Entrambe le canzoni sono scritte da Francesco Guccini ed inserite nell'album Per quando noi non ci saremo.
Sebbene sia del '65, questa canzone non fu inclusa in "Folk beat n. 1" ma venne portata al successo dai Nomadi. E Guccini la canterà in pubblico soltanto dieci anni dopo, proprio insieme al celebre gruppo modenese.
Dio è morto "parla apertamente di corruzione e meschinità, di falsi miti e di falsi dei. È una canzone importante, [...] che apre la canzone di protesta italiana a temi ulteriori rispetto a quello del pacifismo, e più precisamente veicola un'opposizione radicale all'autoritarismo, all'arrivismo, al carrierismo, al conformismo" [P. Jachia, Francesco Guccini, Editori Riuniti, Roma 2002, p. 30].
Equivocando sul titolo (che richiama la celebre espressione nietzschiana) e fraintendendo il significato del testo, la Rai censurò questo brano che rappresenta uno dei vertici, non solo della produzione gucciniana, ma dell'intera canzone d'autore italiana. Il sospetto di blasfemia per quanto riguarda questa canzone può infiltrarsi soltanto in una mente ottusa e "malata" (anche se, dicendo ciò, non ho alcuna intenzione di offendere i responsabili di quella censura): ne sia prova il fatto che Dio è morto venne invece trasmessa da Radio Vaticana. Perché? Perché qualche persona intelligente aveva compreso che la canzone in realtà non celebra la morte di Dio ma proclama la necessità di una nuova rinascita spirituale e morale, e rappresenta una critica al "perbenismo interessato", al falso moralismo, all'imperante ipocrisia, al vuoto consumismo, al becero edonismo: e per capire tutto ciò basta fare attenzione alla chiusa, dove di Dio (e non di falsi idoli) si dice apertamente che "è risorto".
In fondo, la "morte di Dio" si è manifestata (si manifesta?) "nelle auto prese a rate... nei miti dell'estate... nei campi di sterminio... coi miti della razza... con gli odi di partito"; ma l'autore pensa che la sua generazione (ed essa con lui, vorrei dire) è preparata
a un mondo nuovo a una speranza appena nata
ad un futuro che ha già in mano a una rivolta senza armi
perché noi tutti ormai sappiamo
che se Dio muore è per tre giorni e poi risorge.

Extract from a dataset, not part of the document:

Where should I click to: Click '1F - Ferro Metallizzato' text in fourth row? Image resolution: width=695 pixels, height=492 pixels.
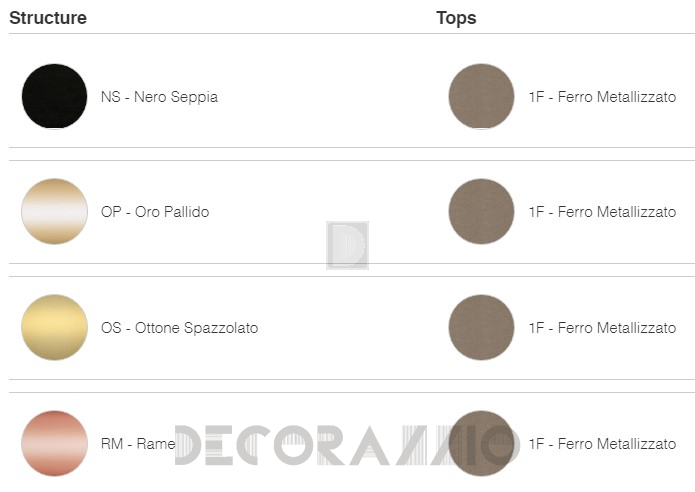(602, 443)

In ciò che noi crediamo Dio è risorto
in ciò che noi vogliamo Dio è risorto
nel mondo che faremo Dio è risorto.
La ripresa anaforica finale, l'insistenza sulla "resurrezione" di Dio (cioè sull'esigenza di valori etici, e comunque non dogmatici e definitivi), non suona retorica perché se ne avverte la verità profonda, come del resto dimostra una dichiarazione dello stesso Guccini: "Aggiunsi una speranza finale non perché la canzone finisse bene, ma perché la speranza covava veramente".
Vorrei chiudere questa breve analisi citando ancora Jachia, il cui libro è davvero prezioso e fondamentale per capire a fondo l'ideologia e la poesia di Francesco Guccini. Scrive dunque l'autore: "Questa canzone, ma in realtà ogni sua canzone di questo e degli altri dischi, è così non solo una trincea di resistenza etica, umana e civile rispetto all'immoralità politica dominante nel mondo e in Italia, ma veicola al suo interno un'organizzazione logico-estetica capace di sopravvivere al passare delle stagioni e delle mode e alle facili strumentalizzazioni politiche. Non stupisce quindi, ad esempio, il continuo apprezzamento di Auschwitz e Dio è morto da parte dei giovani, laici e cattolici, susseguitisi in questi trentacinque anni" [cit., pp. 31-32].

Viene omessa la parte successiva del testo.